Beazley shares rise as underwriter of Lloyd’s of London is boosted by ‘excellent and sustained’ property market conditions

  • Beazley reported that the level of gross written premiums increased by 12%
  • Premiums in the company’s real estate risk division rose 56% to $347 million

Beazley has maintained annual earnings expectations after the insurer posted a healthy increase in written premiums in the first quarter of the year.

Lloyd’s of London’s gross written premiums rose 12 percent to $1.37 billion in the first three months of the year.

This was supported by premiums in the company’s real estate risk division rising 56 percent to $347 million, while rising 24 percent in the cyber risk segment on the back of strong growth across Europe.

Beazley told investors that this offset weaker rate hikes and cost effects from the war in Ukraine.

Performance: Lloyd’s of London insurer Beazley reported that its level of gross written premiums increased 12 percent to $1.37 billion in the first three months of the year

Beazley recently undertook a £350 million equity placement to help fund its reach into the cyber sector, which tends to have higher written premiums.

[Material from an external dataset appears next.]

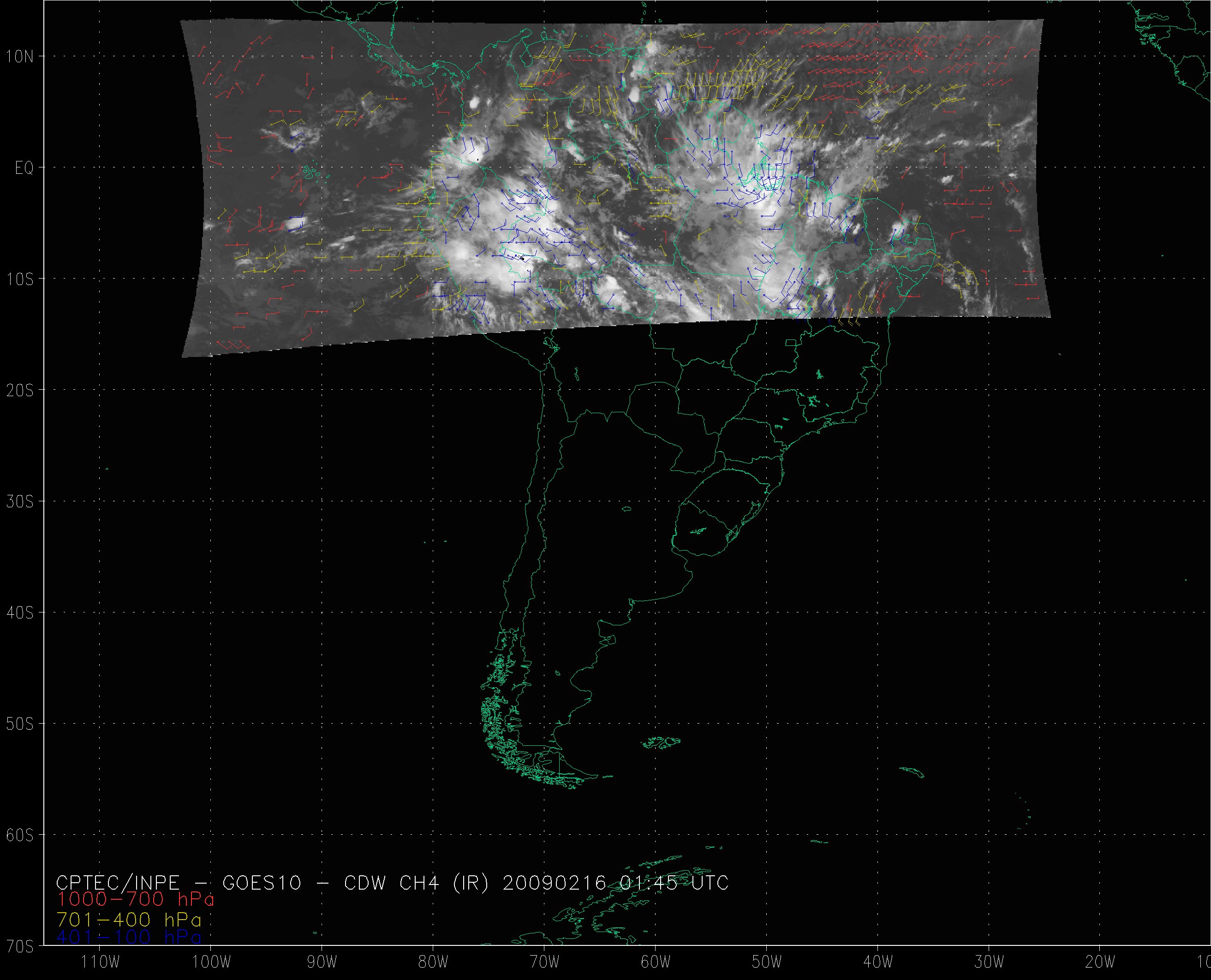
Task: Click the 40W longitude label
Action: [x=878, y=962]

Beazley still expects gross premium written volume to grow at a rate of mid-teens this year, while net premiums are expected to grow by their mid-twenties.

It also reiterated its ‘high 80s’ guidance for full-year combined ratio – a key measure of insurer profitability. Any number below 100 percent indicates profit.

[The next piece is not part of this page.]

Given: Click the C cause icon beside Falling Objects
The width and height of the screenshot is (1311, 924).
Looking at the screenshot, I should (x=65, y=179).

Beazley chief executive Adrian Cox said: ‘In the first quarter we delivered good growth in line with our expectations, supported by growth in real estate, where we benefit from the excellent and sustained market conditions.

“Our diversified business, along with our ability to adapt to underwriting pricing cycles, allows us to adapt as opportunities and challenges arise.

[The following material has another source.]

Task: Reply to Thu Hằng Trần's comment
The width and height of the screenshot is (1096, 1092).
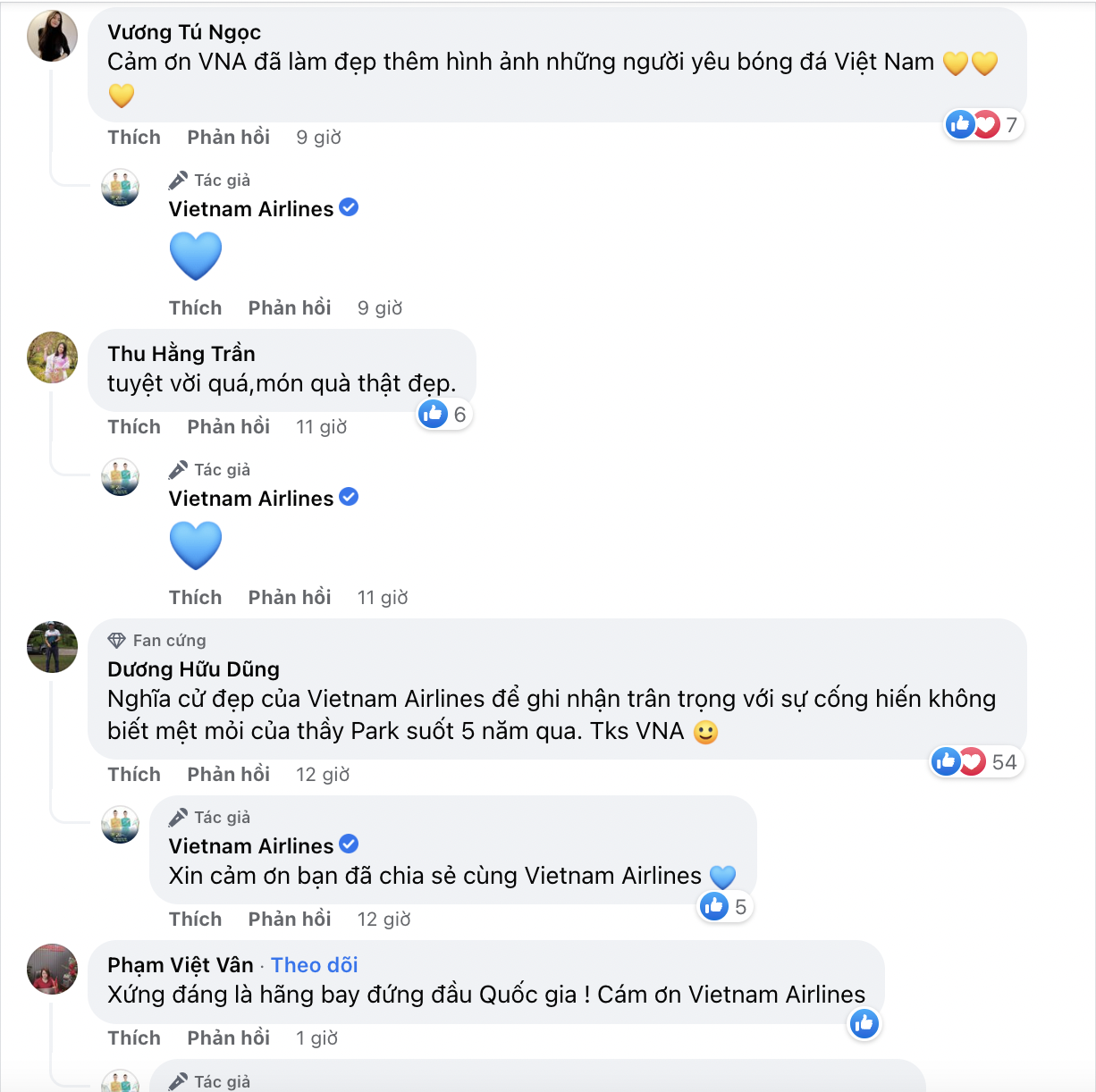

“We are positive about our outlook for the first half of the year and are confident that we can deliver on our expectations for the full year.”

In March, the London-listed company announced that profits had nearly halved last year to $160.8m (£134.6m) due to losses on fixed income investments due to interest rate hikes.

Central banks have made several rate hikes in response to high inflation, largely caused by skyrocketing energy prices that drove up inflation in the wake of Russia’s invasion of Ukraine.

This caused significant accounting mark-to-market losses in Beazley’s fixed income portfolio, resulting in an investment loss of $179.7 million.

Beazley shares were up 4.8 percent Friday morning at 597.5 pence, making them the biggest gainers on the FTSE 100 Index. In the past two years, they are up about 82 percent.